Des soins accessibles… sur Google
Faire référence à des sites internet généraux indiquant la liste des médicaments disponibles dans le pays ainsi que celle des hôpitaux et centres de santé de référence, sans mention des adresses précises, de l’état des stocks de médicaments ou encore du prix de ceux-ci, ne permet pas de garantir l’accès aux soins en cas de retour. De même, sur la question de l’accessibilité financière des médicaments ou du traitement dans le pays, il ne suffit pas de mentionner, comme c’est le cas dans certaines décisions, que la personne est en âge de travailler ou qu’elle a des membres de sa famille au pays susceptibles de financer ses soins médicaux.

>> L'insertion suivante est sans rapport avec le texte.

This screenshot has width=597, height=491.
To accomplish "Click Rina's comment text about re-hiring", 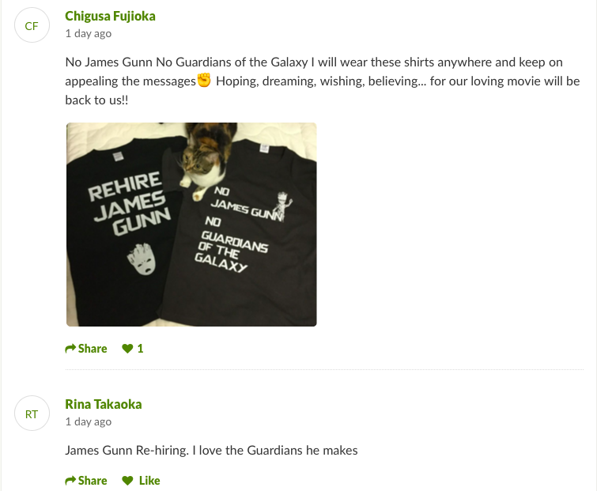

Enfin, ce n’est pas en mentionnant dans les décisions rendues l’existence d’organismes d’assurance privée dans le pays d’origine sans préciser les conditions de souscription (certaines interdisant l’accès aux personnes atteintes de “maladies incurables”) ou encore en indiquant que le pays compte de nombreuses ONG médicales, mais sans mention des conditions ou du public cible des projets mis en œuvre par ces organisations (enfants, orphelins, réfugiés…) que l’on procède à une évaluation sérieuse de l’accès aux soins dans ce pays. Certaines ambassades ou consulats sont parfois interrogés sur l’accessibilité des soins dans leurs pays, ce qui ne constitue pas nécessairement la source d’informations la plus objective sur l’état du système de santé national d’un pays.
Un dossier difficile à constituer
Pour les associations et avocats chargés d’accompagner les personnes dans leur procédure 9ter, la constitution d’un dossier n’est pas une mince affaire, en particulier sur la question de l’accès aux soins. Elle nécessite en effet la fourniture de solides preuves médicales, une actualisation fréquente et une collaboration étroite avec le médecin traitant. La charge de la preuve de la disponibilité et de l’accès aux soins incombe au demandeur et il est extrêmement difficile en pratique de trouver des informations de qualité, objectives et récentes en la matière.
Si plusieurs associations actives dans le secteur de la santé et des migrations tentent de rassembler les sources d’informations disponibles sur l’accès aux soins dans différents pays et mettent à disposition des services et avocats de nombreux outils pratiques, on peut se demander si ceux-ci sont suffisamment outillés et disposent de suffisamment de temps (les avocats étant souvent pro deo) pour pouvoir évaluer efficacement l’opportunité d’introduire une procédure de régularisation médicale et pour constituer un dossier suffisamment solide6.
Disposer d’une information objective, qualitative et récente sur l’accès aux soins dans les pays d’origine est indispensable pour tous les acteurs de la procédure 9ter. Elle doit permettre à l’étranger de savoir s’il pourra se faire soigner correctement dans son pays d’origine et, le cas échéant, envisager un retour. Cette information permettrait aussi à l’avocat ou au service social d’évaluer si une procédure 9ter est opportune dans la situation médicale de leur client. Elle devrait aussi permettre aux autorités belges de protéger les personnes qui risquent leur vie ou de subir des traitements inhumains ou dégradants dans leur pays d’origine en cas de retour. C’est pour cette raison que la mise en œuvre au niveau européen d’une banque de données médicales indépendante comprenant des informations qualitatives, récentes et objectives sur l’accès aux soins dans les pays d’origine apparaît aujourd’hui indispensable7.